--- Data records ---

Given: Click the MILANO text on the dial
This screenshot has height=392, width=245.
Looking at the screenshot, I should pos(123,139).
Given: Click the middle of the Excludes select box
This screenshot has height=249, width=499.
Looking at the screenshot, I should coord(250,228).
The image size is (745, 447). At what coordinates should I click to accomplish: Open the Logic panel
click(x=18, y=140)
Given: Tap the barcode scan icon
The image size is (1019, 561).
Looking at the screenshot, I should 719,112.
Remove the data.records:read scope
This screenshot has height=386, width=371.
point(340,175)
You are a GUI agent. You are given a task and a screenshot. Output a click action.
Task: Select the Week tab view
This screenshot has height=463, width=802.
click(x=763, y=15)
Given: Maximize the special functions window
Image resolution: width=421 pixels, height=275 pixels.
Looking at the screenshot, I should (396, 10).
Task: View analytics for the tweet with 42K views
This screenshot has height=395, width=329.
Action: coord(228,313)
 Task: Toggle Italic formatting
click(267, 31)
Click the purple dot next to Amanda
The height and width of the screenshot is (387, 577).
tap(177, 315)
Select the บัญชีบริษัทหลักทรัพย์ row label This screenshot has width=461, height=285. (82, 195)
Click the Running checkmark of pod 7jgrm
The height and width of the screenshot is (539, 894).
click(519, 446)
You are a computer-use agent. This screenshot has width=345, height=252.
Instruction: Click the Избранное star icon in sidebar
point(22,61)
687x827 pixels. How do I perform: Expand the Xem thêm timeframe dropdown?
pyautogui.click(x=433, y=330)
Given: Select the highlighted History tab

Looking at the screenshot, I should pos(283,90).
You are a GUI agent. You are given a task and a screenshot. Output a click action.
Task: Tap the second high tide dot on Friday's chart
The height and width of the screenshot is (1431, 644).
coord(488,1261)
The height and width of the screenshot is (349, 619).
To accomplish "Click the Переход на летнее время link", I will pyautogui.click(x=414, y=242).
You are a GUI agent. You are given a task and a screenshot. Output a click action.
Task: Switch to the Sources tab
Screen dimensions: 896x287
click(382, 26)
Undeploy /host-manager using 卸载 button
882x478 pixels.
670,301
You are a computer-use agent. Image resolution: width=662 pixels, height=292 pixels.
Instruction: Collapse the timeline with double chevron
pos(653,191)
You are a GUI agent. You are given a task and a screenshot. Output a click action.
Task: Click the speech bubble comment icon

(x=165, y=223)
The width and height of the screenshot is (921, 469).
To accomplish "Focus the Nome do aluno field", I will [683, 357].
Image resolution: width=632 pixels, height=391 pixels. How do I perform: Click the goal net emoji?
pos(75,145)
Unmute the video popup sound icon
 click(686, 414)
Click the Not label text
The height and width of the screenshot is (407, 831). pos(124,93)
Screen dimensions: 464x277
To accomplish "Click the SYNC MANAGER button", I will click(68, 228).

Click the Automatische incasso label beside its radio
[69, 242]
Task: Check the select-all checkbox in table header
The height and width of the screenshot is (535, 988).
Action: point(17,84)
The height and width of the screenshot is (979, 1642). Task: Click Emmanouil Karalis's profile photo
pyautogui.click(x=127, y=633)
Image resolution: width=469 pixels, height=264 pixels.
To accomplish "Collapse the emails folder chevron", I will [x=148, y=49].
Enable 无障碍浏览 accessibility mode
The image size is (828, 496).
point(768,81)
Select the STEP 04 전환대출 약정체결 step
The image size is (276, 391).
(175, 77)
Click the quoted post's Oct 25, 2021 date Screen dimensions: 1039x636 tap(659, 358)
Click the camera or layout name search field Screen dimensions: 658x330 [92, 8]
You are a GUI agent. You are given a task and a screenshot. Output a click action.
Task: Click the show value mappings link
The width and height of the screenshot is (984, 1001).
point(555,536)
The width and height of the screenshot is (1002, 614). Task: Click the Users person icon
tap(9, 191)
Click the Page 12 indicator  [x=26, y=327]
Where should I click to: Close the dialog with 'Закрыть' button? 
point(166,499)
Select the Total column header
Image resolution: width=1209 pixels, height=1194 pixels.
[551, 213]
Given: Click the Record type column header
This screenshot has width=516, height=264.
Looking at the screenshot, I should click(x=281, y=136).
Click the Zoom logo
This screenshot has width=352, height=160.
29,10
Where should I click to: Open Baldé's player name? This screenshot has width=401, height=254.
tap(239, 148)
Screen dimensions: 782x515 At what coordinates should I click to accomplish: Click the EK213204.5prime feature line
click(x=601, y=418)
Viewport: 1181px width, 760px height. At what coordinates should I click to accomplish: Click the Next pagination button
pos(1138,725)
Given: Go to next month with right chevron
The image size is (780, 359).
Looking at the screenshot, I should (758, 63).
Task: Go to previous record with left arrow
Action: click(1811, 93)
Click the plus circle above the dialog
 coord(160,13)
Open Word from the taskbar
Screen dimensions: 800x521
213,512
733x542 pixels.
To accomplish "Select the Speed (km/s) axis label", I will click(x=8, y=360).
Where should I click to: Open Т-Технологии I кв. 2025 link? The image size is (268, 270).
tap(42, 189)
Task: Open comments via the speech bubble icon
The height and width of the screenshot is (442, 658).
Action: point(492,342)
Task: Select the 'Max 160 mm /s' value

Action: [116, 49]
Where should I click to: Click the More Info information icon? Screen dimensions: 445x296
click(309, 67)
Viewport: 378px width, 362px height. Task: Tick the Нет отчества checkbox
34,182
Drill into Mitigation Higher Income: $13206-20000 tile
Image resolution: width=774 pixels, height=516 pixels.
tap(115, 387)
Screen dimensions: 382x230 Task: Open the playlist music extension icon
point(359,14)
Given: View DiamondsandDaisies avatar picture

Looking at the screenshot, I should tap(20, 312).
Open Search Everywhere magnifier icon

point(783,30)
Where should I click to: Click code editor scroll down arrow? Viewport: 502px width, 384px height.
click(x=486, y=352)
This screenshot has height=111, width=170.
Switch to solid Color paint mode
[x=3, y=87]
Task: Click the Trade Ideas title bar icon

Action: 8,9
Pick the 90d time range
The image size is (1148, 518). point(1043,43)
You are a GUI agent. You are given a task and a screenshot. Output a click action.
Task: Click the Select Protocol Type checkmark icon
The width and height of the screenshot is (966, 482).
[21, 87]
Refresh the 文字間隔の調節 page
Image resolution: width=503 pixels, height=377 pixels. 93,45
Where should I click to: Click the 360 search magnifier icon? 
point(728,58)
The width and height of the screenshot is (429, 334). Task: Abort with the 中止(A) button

---

» Prompt:
Would you transcribe, unchanged, every line of the material from the one containing "733x542 pixels." to the very end, including both, and nothing else?

» Exercise response:
733x542 pixels.
To accomplish "Select the Speed (km/s) axis label", I will click(x=8, y=360).
Where should I click to: Open Т-Технологии I кв. 2025 link? The image size is (268, 270).
tap(42, 189)
Task: Open comments via the speech bubble icon
The height and width of the screenshot is (442, 658).
Action: point(492,342)
Task: Select the 'Max 160 mm /s' value

Action: [116, 49]
Where should I click to: Click the More Info information icon? Screen dimensions: 445x296
click(309, 67)
Viewport: 378px width, 362px height. Task: Tick the Нет отчества checkbox
34,182
Drill into Mitigation Higher Income: $13206-20000 tile
Image resolution: width=774 pixels, height=516 pixels.
tap(115, 387)
Screen dimensions: 382x230 Task: Open the playlist music extension icon
point(359,14)
Given: View DiamondsandDaisies avatar picture

Looking at the screenshot, I should tap(20, 312).
Open Search Everywhere magnifier icon

point(783,30)
Where should I click to: Click code editor scroll down arrow? Viewport: 502px width, 384px height.
click(x=486, y=352)
This screenshot has height=111, width=170.
Switch to solid Color paint mode
[x=3, y=87]
Task: Click the Trade Ideas title bar icon

Action: 8,9
Pick the 90d time range
The image size is (1148, 518). point(1043,43)
You are a GUI agent. You are given a task and a screenshot. Output a click action.
Task: Click the Select Protocol Type checkmark icon
The width and height of the screenshot is (966, 482).
[21, 87]
Refresh the 文字間隔の調節 page
Image resolution: width=503 pixels, height=377 pixels. 93,45
Where should I click to: Click the 360 search magnifier icon? 
point(728,58)
The width and height of the screenshot is (429, 334). Task: Abort with the 中止(A) button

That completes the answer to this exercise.